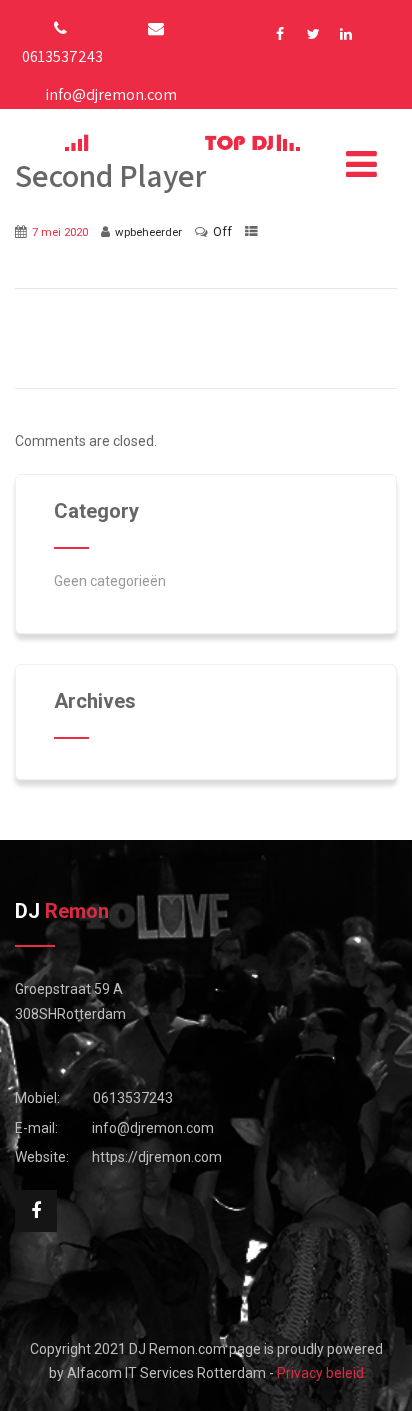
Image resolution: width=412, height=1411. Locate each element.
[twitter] (313, 34)
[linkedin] (346, 34)
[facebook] (280, 34)
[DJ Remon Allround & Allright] (182, 142)
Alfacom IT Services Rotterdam (166, 1373)
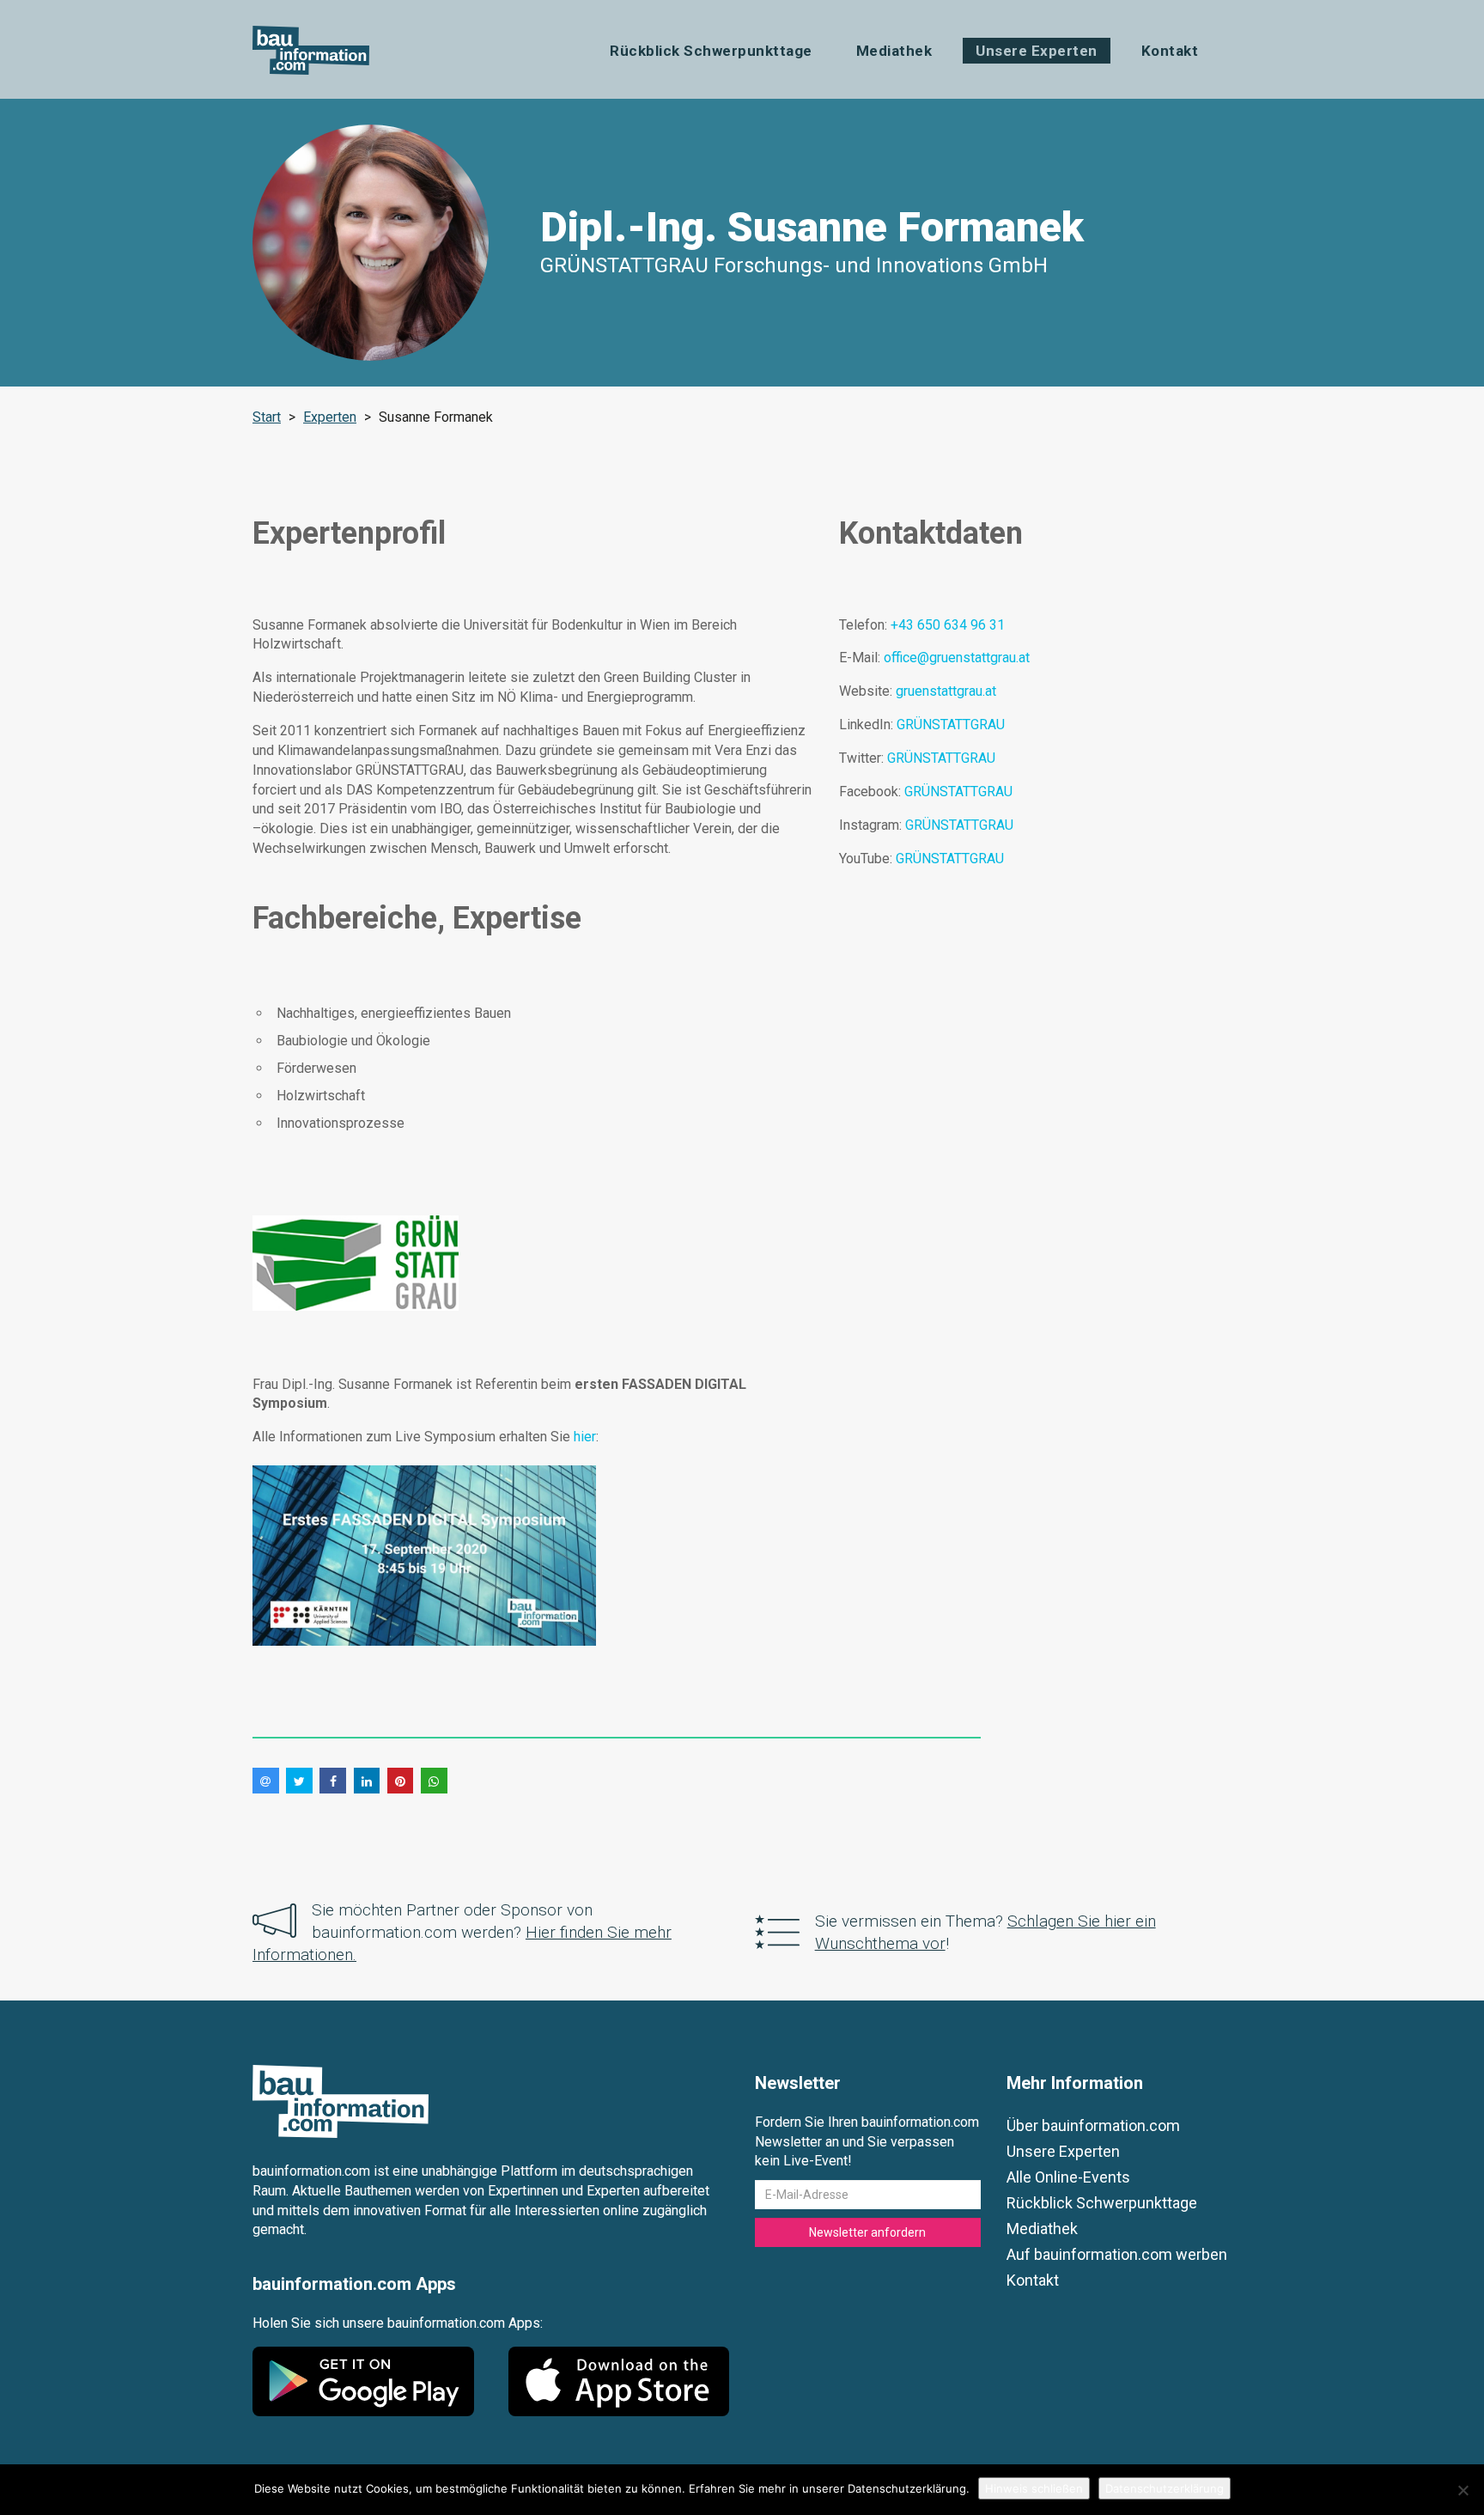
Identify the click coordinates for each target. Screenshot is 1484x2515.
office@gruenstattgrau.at (957, 657)
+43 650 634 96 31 (948, 625)
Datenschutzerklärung (1164, 2488)
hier (585, 1436)
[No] (1462, 2490)
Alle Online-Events (1068, 2177)
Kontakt (1170, 50)
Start (266, 417)
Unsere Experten (1037, 50)
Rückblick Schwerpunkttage (711, 50)
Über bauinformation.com (1093, 2125)
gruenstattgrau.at (946, 691)
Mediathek (894, 50)
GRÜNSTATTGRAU (951, 724)
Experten (329, 417)
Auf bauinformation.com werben (1117, 2254)
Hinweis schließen (1034, 2488)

* * *

### WHAT IS REQUIRED
Send back the listing exactly as it stands. Do not include the pictures.

### EXERCISE OUTPUT
Image resolution: width=412, height=1411. Locate each element.
[twitter] (313, 34)
[linkedin] (346, 34)
[facebook] (280, 34)
[DJ Remon Allround & Allright] (182, 142)
Alfacom IT Services Rotterdam (166, 1373)
Identify the click coordinates for each target. Screenshot is 1484x2515.
office@gruenstattgrau.at (957, 657)
+43 650 634 96 31 (948, 625)
Datenschutzerklärung (1164, 2488)
hier (585, 1436)
[No] (1462, 2490)
Alle Online-Events (1068, 2177)
Kontakt (1170, 50)
Start (266, 417)
Unsere Experten (1037, 50)
Rückblick Schwerpunkttage (711, 50)
Über bauinformation.com (1093, 2125)
gruenstattgrau.at (946, 691)
Mediathek (894, 50)
GRÜNSTATTGRAU (951, 724)
Experten (329, 417)
Auf bauinformation.com werben (1117, 2254)
Hinweis schließen (1034, 2488)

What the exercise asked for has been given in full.